O Arcebispo da Cantuária, Justin Welby, demitiu-se nesta terça-feira na sequência de um inquérito que acusa a Igreja Anglicana, nomeadamente o próprio líder religioso, de encobrir agressões físicas e sexuais em campos de férias para jovens cristãos durante décadas. "É muito claro que devo assumir a responsabilidade pessoal e institucional pelo longo e traumatizante período entre 2013 e 2024", justificou o líder religioso, numa declaração na qual anunciou a sua renúncia.
"Espero que esta decisão torne clara a seriedade com que a Igreja de Inglaterra entende a necessidade de mudança e o nosso profundo empenho em criar uma igreja mais segura", vincou. Inicialmente determinado em manter-se em funções, Justin Welby, chefe da Igreja de Inglaterra e líder espiritual da Comunhão Anglicana mundial, demitiu-se após um coro crescente de críticos e apelos à sua saída nos últimos dias.
Na segunda-feira, Helen-Ann Hartley, bispo de Newcastle, disse que a posição de Welby era "insustentável", depois de alguns membros da assembleia nacional da Igreja terem lançado uma petição pedindo-lhe que se demitisse por ter "perdido a confiança do seu clero".
Em declarações à estação britânica pública BBC, o reitor da capela do King's College de Cambridge, Stephen Cherry, afirmou hoje que "a dor na comunidade de vítimas" e "a história de não ouvir as pessoas e não responder às pessoas que são profundamente prejudicadas por aqueles em posições de poder" significa que Welby "não é mais uma pessoa que pode desempenhar o papel representativo desse cargo".
Mas os protestos mais fortes vieram de vítimas do falecido John Smyth, um advogado proeminente que abusou de rapazes adolescentes e jovens em campos de férias cristãos no Reino Unido, Zimbabué e África do Sul durante cinco décadas.
Andrew Morse, que foi repetidamente espancado por Smyth durante um período de cinco anos, disse que a demissão era uma oportunidade para Justin Welby começar a reparar os danos causados pela forma como a Igreja lidou com os casos históricos de abuso.
Na quinta-feira passada, a Igreja divulgou os resultados de uma investigação independente sobre Smyth, que abusou sexualmente, psicologicamente e fisicamente de cerca de 30 rapazes e jovens no Reino Unido e 85 em África, a partir da década de 1970.
O relatório independente de 251 páginas conduzido por Keith Makin concluiu que Justin Welby não denunciou Smyth às autoridades quando foi informado dos abusos em agosto de 2013, pouco depois de se ter tornado Arcebispo da Cantuária.

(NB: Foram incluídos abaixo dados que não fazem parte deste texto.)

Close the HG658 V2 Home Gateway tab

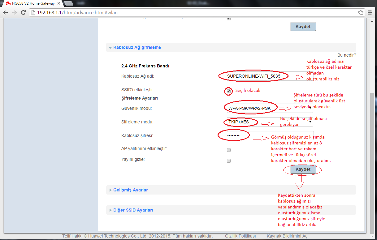59,3
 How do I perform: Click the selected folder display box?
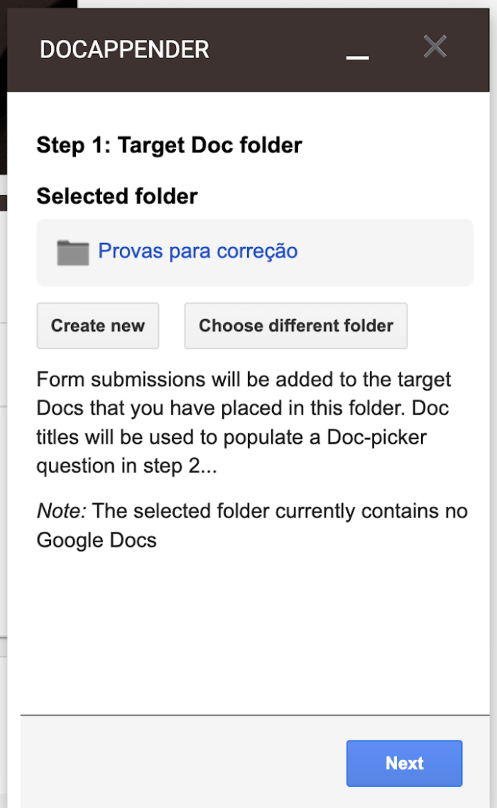click(x=254, y=251)
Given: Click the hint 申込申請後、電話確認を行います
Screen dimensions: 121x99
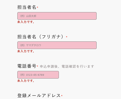Looking at the screenshot, I should pyautogui.click(x=67, y=66).
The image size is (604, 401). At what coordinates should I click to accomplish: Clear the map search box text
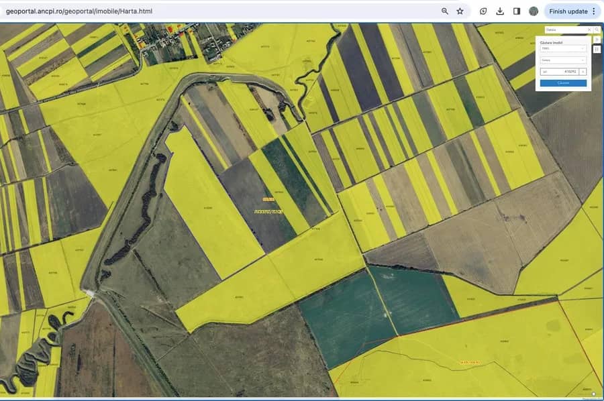(x=589, y=30)
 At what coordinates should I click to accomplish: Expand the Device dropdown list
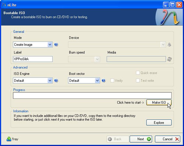[117, 45]
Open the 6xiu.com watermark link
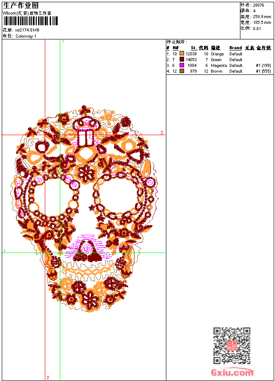The height and width of the screenshot is (381, 275). pyautogui.click(x=232, y=373)
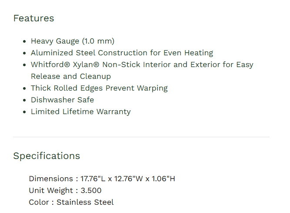Click the word "Whitford®"

48,65
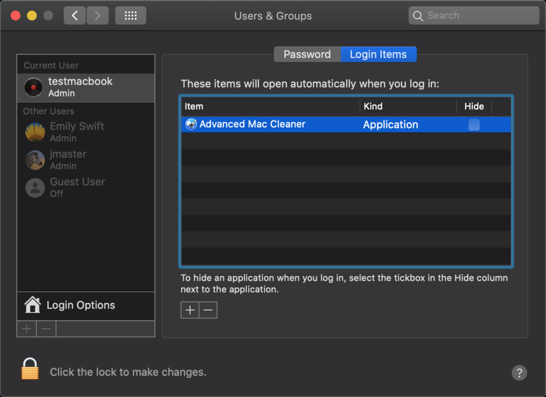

Na semana passada, Welby assumiu a responsabilidade por não ter assegurado que as alegações fossem investigadas de forma tão "enérgica" como deveriam ter sido depois de ter tido conhecimento dos abusos, mas respondeu que tinha decidido não se demitir. Na segunda-feira, o gabinete de Welby emitiu um comunicado reiterando essa posição e expressando o seu "horror perante a dimensão do abuso flagrante de John Smyth".
Os responsáveis da Igreja tiveram conhecimento dos abusos em 1982, quando receberam os resultados de uma investigação interna sobre Smyth, e "participaram num encobrimento ativo" para evitar que as conclusões viessem à luz do dia, concluiu ainda o relatório publicado na semana passada.
Smyth mudou-se para o Zimbabué em 1984 e mais tarde para a África do Sul e continuou a abusar de rapazes e jovens nos dois países até à sua morte em agosto de 2018. Os abusos só foram tornados públicos por uma reportagem da estação de televisão britânica Channel 4 em 2017, o que levou a polícia de Hampshire a abrir uma investigação. A polícia estava a preparar-se para extraditar Smyth para o interrogar quando ele morreu.